Como receita mecânica, o Accord é superior. Não humilha o líder, mas tem potencial para assustá-lo. Construtivamente bem elaborado, cheio de reforços e classificado com cinco estrelas pelos órgãos americanos de crash-tests, é um automóvel robusto, como se espera da marca. Mas, em alguns segmentos, principalmente nos que estão acima dos R$ 100 mil, o fabricante precisa ir além para convencer o consumidor. Você precisa daquele algo a mais. E o Accord é péssimo em marketing “pessoal” – a começar pela carroceria, seu cartão de visitas.

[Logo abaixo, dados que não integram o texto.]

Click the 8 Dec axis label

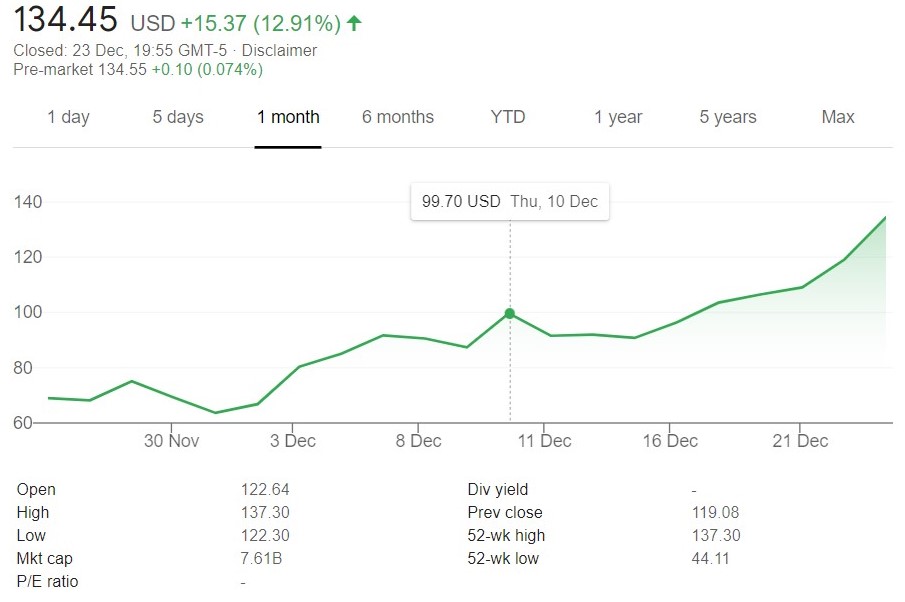click(418, 441)
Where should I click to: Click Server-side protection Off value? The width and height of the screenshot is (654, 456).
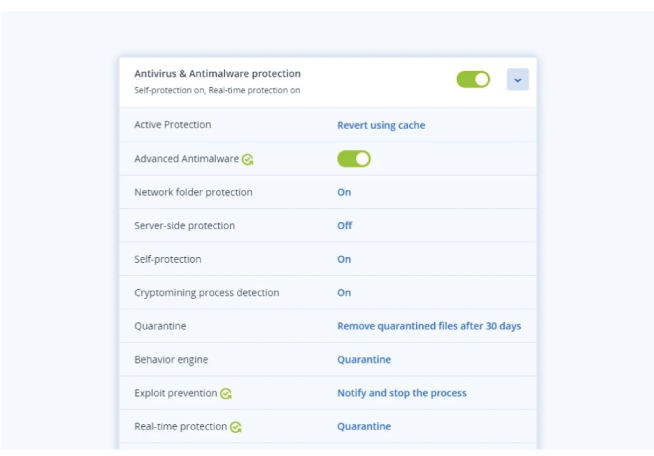point(345,226)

Apesar de ter ficado mais moderno nessa geração, ele continua antiquado diante do Fusion, cujas linhas são muito mais agressivas – afinal, seu design lembra os Aston Martin. Internamente, o mesmo se repete. Honda é correto, bem acabado, com materiais nobres, mas não arranca um suspiro. No Fusion, você entra e solta um: “Noooossa!” No Accord você diz: “Ok, está certo.” Os dois se assemelham em tecnologia, mas o Honda não faz propaganda disso com mimos, gadgets e detalhes que agradam aos olhos. É tão discreto que parece até arrogância num carro que custa quase R$ 150 mil. Seria covardia, por exemplo, comparar o sistema de entretenimento My Sync da Ford com o do Honda Accord, que não tem sequer um navegador por GPS. Entretanto, ele oferece o básico para o segmento de sedãs de luxo.

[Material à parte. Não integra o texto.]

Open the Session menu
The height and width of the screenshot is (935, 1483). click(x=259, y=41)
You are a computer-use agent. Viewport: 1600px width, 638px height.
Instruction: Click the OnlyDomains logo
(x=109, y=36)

No pós-venda, novamente uma pequena vantagem para o Honda Accord. Sua manutenção, quilômetro a quilômetro, é um pouco mais barata do que a do Ford Fusion. Nada que justifique uma vitória, mas conta pontos a favor. Inclusive porque as revisões do Accord são sempre a cada dez mil quilômetros, enquanto o rival Fusion exige visitas semestrais à concessionária, mesmo rodando pouco. E, se a cesta de peças do Accord é mais cara, seu seguro custa bem menos.

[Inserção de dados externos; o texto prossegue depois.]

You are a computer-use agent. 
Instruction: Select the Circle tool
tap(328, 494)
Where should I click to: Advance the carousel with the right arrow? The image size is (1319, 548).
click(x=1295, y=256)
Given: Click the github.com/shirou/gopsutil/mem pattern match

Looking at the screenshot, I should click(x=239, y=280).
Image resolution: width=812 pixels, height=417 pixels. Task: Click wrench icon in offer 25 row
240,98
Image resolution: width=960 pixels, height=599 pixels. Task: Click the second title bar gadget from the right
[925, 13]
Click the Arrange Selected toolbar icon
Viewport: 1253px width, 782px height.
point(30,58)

Para aqueles que querem um sedã grande, confortável (o espaço traseiro do Honda é bem maior que o do Fusion) e que ofereça tocada esportiva sob uma carroceria discreta, o Accord ainda é uma opção como poucas no mercado, mesmo com o alto preço. Agora para quem considera o equilíbrio e o custo-benefício, o Fusion é, sem dúvida, a melhor escolha. Apesar das boas armas escondidas sob a seriedade japonesa, o Accord não tem poder de fogo para desbancar o líder de seu reinado. E essa nem é mesmo sua função. A Honda não quer ser o número 1 desse segmento – ela quer, isso sim, abrir caminho para a chegada da Acura, sua linha de luxo, que, em breve, começa a ser vendida aqui. E, para isso, o Accord V6 servirá a contendo.